The Giant Robber Flies get their name for a reason. They are around an inch long, and the noise they make while flying is quite loud. The scientific name of the robber fly pictured is Promachus vertebratus. The Greek background of the name promachos is “defender, champion.” Another translation says promachus means “challenger”, and yet another says “who leads into battle.” No matter which you use, the robber fly sounds and looks very menacing.
Luckily these flies are more interested in their prey than us. It may look like they could sting, but what you see in the picture is a female laying eggs with her ovipositor (not a stinger). If you try to catch one with your bare hand, they will bite.

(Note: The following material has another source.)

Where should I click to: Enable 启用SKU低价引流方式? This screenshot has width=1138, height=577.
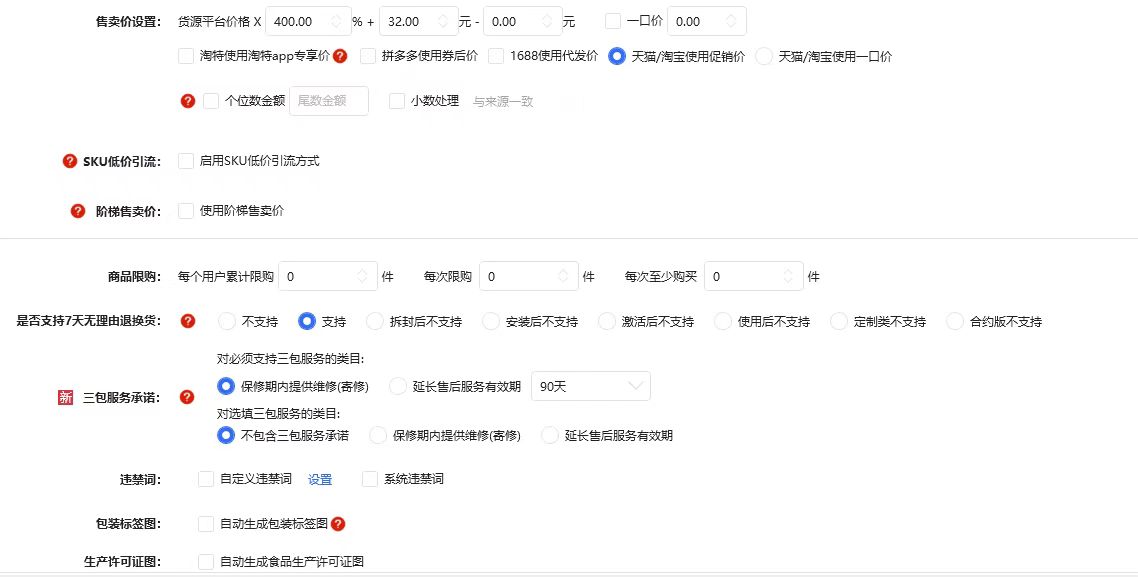click(185, 158)
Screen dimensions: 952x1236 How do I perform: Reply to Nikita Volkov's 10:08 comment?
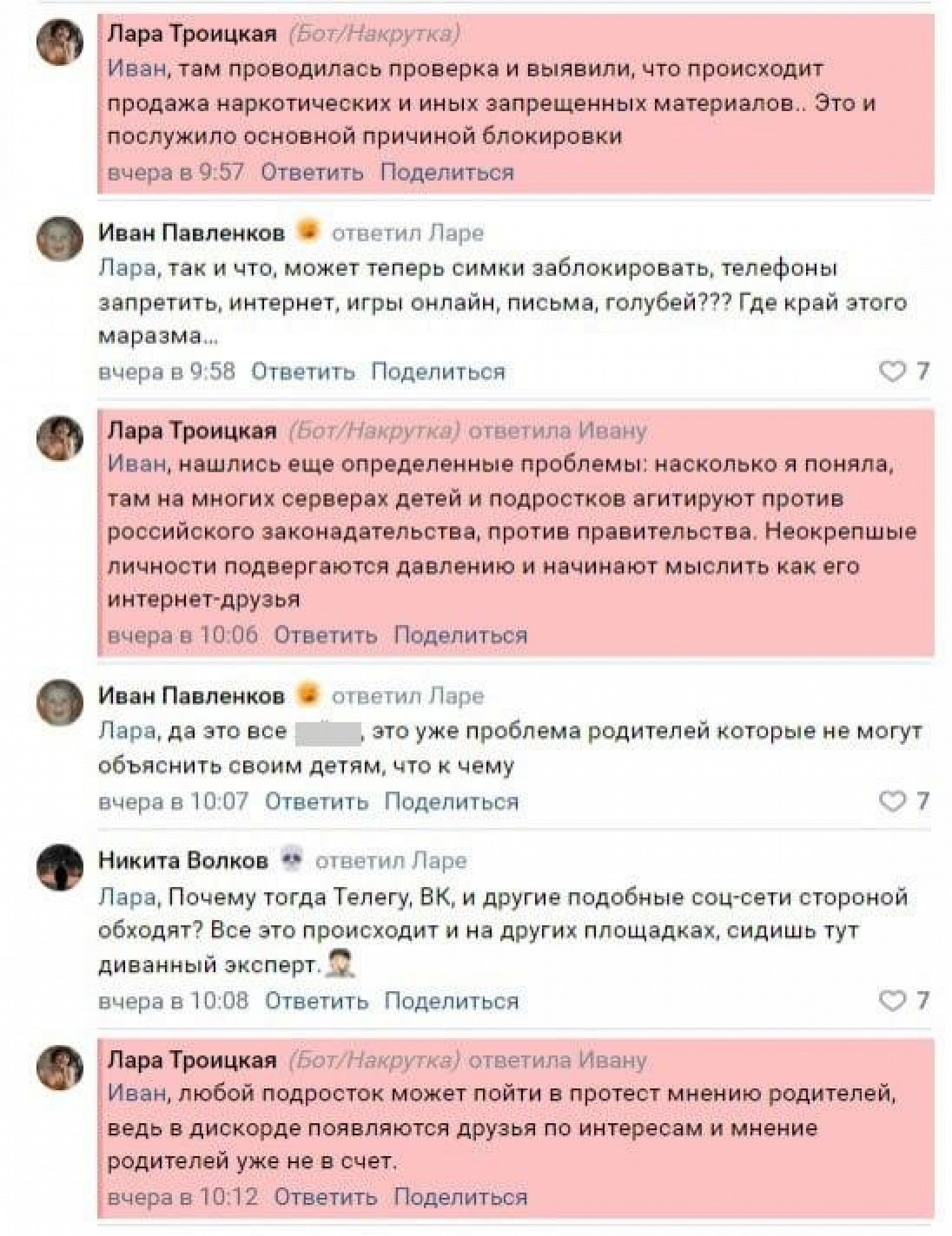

Adult robber flies eat just about every other insect on the prairie. This includes wasps and dragonflies, which as earned them a common name of bee killer flies. If they can catch and hold onto it, they will eat it. The eggs will hatch from within the plant where they were laid, and the larvae will burrow underground. Here they will eat grubs and overwinter. When spring arrives, the larvae pupate and adults will emerge again in the summer.
Over 1,000 species of robber flies can be found in North America alone. This species has vivid green eyes – sometimes with some red. The front and face have yellow hairs and bristles, and the proboscis is usually shining black like the antennae. The thorax is yellowish with brown and grey to reddish stripes/lines along. The abdomen is usually grey with black stripes.
They are likely to be found in or above prairies and fields. As stated earlier, they will be flying throughout the summer and early fall. If you see one of these beauties along the trail this fall, don’t catch it, but instead enjoy the show they put on. Maybe you will get to see them catch some prey.